I tak oto wylądowaliśmy na karaibskiej wyspie o kształcie prostokąta, z której pochodzi Ricky Martin, przez 405 lat należała do Korony Hiszpańskiej. Po przegranej wojnie Hiszpanie oddali ją Stanom Zjednoczonym. Najważniejszym portem wyspy jest stolica San Juan, oferująca jedne z najlepszych plaż, klubów nocnych, kasyn i restauracji. To właśnie w tej okolicy zatrzymaliśmy się, żeby zażyć trochę promieni słonecznych pod koniec roku.
Pierwszym miejscem gdzie nocowaliśmy był hotel Courtyard Marriott Isla Verde Beach Resort, który znajduje się blisko lotniska nad samym Oceanem Atlantyckim.
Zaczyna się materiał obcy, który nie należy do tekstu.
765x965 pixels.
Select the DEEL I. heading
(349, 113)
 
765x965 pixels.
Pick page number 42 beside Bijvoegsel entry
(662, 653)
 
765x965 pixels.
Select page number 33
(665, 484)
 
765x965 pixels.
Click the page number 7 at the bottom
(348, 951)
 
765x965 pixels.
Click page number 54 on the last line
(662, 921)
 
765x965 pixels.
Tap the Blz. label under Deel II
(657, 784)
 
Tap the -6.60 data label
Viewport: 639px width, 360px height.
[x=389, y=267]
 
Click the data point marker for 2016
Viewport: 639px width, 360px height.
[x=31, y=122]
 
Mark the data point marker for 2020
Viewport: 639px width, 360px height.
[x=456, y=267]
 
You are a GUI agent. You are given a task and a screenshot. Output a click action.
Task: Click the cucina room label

Dostaliśmy się tam pieszo z lotniska, co według nawigacji Google nie jest możliwe, a okazuje się spokojnie wykonalne. Praktycznie cały czas jest chodnik. Po dotarciu do obiektu szybko się zakwaterowaliśmy i poszliśmy na basen. Są nawet jacuzzi z podgrzewaną wodą, gdzie można przyjemnie posiedzieć, kiedy nagle zacznie padać deszcz, co w tym klimacie jest zupełnie normalne.
Rano, udaliśmy się na świetne śniadanie (genialne omlety!) i na plażę oraz basen. Co tu dużo mówić, zdjęcia wyjaśnią Wam wszystko. W czasie pobytu w tym obiekcie widzieliśmy Iguanę – ten przepiękny gatunek jaszczurki robi wrażenie na przyjezdnych. Iguany są wszędzie i są też niemałym problemem dla miejscowych, którzy traktują je jak szkodniki i często zabijają (co ciekawe, rząd im na to pozwala). Te roślinożerne gady, gdy tylko widzą zbliżające się niebezpieczeństwo, uciekają na drzewo.
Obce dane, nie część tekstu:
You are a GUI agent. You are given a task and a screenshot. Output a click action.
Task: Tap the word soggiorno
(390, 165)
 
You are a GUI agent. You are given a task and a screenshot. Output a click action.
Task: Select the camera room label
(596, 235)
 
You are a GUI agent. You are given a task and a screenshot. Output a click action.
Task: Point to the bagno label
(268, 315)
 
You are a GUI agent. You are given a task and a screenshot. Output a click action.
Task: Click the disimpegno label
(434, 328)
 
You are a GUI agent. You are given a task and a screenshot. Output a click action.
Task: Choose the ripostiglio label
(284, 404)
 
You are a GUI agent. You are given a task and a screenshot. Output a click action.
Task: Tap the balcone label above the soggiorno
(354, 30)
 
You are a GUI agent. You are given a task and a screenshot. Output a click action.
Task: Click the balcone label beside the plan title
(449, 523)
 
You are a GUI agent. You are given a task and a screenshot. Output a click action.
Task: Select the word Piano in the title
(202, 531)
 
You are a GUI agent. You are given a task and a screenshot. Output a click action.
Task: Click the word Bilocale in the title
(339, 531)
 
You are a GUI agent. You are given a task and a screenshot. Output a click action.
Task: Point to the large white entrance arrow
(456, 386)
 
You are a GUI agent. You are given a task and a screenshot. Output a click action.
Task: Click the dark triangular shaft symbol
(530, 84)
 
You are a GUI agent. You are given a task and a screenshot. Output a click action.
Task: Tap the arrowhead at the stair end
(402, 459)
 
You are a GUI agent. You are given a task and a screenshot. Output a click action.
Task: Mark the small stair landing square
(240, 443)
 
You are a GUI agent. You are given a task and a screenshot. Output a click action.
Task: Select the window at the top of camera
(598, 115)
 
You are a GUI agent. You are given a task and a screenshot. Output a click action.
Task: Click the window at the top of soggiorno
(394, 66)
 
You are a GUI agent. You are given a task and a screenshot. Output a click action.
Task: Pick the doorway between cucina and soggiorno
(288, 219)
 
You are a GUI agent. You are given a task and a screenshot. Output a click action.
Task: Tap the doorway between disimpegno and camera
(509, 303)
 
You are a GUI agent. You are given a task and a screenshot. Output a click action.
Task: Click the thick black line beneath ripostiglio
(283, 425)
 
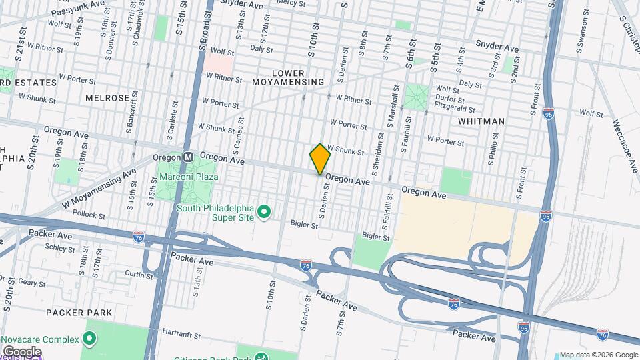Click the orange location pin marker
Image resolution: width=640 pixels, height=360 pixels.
pyautogui.click(x=320, y=159)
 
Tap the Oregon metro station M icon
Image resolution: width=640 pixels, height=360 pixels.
pyautogui.click(x=189, y=157)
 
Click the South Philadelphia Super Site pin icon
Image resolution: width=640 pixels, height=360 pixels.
pyautogui.click(x=264, y=212)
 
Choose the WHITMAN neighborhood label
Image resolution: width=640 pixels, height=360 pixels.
pyautogui.click(x=481, y=121)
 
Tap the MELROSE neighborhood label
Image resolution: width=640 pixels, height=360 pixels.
pyautogui.click(x=107, y=98)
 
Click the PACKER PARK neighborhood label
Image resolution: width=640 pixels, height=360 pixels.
pyautogui.click(x=73, y=312)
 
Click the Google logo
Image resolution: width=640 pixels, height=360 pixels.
pyautogui.click(x=21, y=351)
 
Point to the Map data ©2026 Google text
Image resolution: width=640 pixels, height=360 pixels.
pyautogui.click(x=598, y=355)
Drugą noc spędziliśmy w hotelu Intercontinental San Juan, który był oddalony około kilometr od Marriotta. To już resort z prawdziwego zdarzenia, który posiada setki pokoi, kilka restauracji, siłownię, kilka basenów i dostęp do długiej piaszczystej plaży. W takim miejscu nie można robić nic innego, jak odpoczywać. Woda w Oceanie o tej porze roku jest ciepła, a liczba turystów całkiem spora.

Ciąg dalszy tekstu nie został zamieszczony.